• DESCRIPTION OF THE TASK
Scan the entries for the word "ABVP". Every line that has it should be copied.

• MATERIAL PROVIDED
####################
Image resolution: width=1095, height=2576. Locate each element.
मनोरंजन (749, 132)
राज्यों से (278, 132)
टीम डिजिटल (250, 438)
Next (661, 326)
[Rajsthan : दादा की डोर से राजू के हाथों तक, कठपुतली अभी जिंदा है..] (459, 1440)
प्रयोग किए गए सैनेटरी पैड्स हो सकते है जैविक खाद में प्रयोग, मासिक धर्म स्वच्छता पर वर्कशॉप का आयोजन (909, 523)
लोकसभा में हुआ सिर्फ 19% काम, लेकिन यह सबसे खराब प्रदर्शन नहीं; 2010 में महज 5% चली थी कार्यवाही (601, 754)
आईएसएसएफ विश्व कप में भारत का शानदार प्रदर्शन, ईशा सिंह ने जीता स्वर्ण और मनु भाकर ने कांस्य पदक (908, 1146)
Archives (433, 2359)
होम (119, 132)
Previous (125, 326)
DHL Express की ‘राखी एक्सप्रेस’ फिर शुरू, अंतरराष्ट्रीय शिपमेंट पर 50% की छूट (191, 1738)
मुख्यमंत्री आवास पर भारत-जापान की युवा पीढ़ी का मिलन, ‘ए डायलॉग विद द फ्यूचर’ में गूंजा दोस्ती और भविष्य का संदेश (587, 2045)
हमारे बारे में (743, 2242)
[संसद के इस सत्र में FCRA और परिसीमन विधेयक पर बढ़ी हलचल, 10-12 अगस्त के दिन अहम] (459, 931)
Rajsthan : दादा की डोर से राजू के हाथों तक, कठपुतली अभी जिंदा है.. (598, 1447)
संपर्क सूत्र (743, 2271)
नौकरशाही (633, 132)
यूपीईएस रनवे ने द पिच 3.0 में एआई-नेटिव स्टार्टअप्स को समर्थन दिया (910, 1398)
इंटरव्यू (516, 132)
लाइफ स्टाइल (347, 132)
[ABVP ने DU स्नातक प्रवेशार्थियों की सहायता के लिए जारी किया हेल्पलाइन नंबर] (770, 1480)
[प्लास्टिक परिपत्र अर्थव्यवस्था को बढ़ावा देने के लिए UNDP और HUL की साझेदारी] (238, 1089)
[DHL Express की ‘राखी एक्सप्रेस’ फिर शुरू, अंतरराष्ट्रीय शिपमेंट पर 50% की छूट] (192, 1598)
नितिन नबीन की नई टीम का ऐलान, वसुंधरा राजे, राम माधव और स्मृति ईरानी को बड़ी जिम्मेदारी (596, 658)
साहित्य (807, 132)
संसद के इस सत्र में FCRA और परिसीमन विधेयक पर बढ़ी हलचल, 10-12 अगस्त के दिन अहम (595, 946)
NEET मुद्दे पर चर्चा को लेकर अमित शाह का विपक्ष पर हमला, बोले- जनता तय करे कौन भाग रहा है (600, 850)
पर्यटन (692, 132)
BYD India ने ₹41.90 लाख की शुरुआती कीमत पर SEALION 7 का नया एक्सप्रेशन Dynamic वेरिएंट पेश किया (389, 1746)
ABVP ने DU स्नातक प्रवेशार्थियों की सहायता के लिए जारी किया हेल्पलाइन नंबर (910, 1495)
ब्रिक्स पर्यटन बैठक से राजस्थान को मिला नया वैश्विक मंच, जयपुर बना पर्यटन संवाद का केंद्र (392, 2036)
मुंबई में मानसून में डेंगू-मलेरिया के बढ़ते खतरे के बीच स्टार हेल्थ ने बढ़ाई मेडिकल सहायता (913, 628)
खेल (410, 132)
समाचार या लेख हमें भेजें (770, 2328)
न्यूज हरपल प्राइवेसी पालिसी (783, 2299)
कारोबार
####################
• REPLY TO THE EXERCISE
[ABVP ने DU स्नातक प्रवेशार्थियों की सहायता के लिए जारी किया हेल्पलाइन नंबर] (770, 1480)
ABVP ने DU स्नातक प्रवेशार्थियों की सहायता के लिए जारी किया हेल्पलाइन नंबर (910, 1495)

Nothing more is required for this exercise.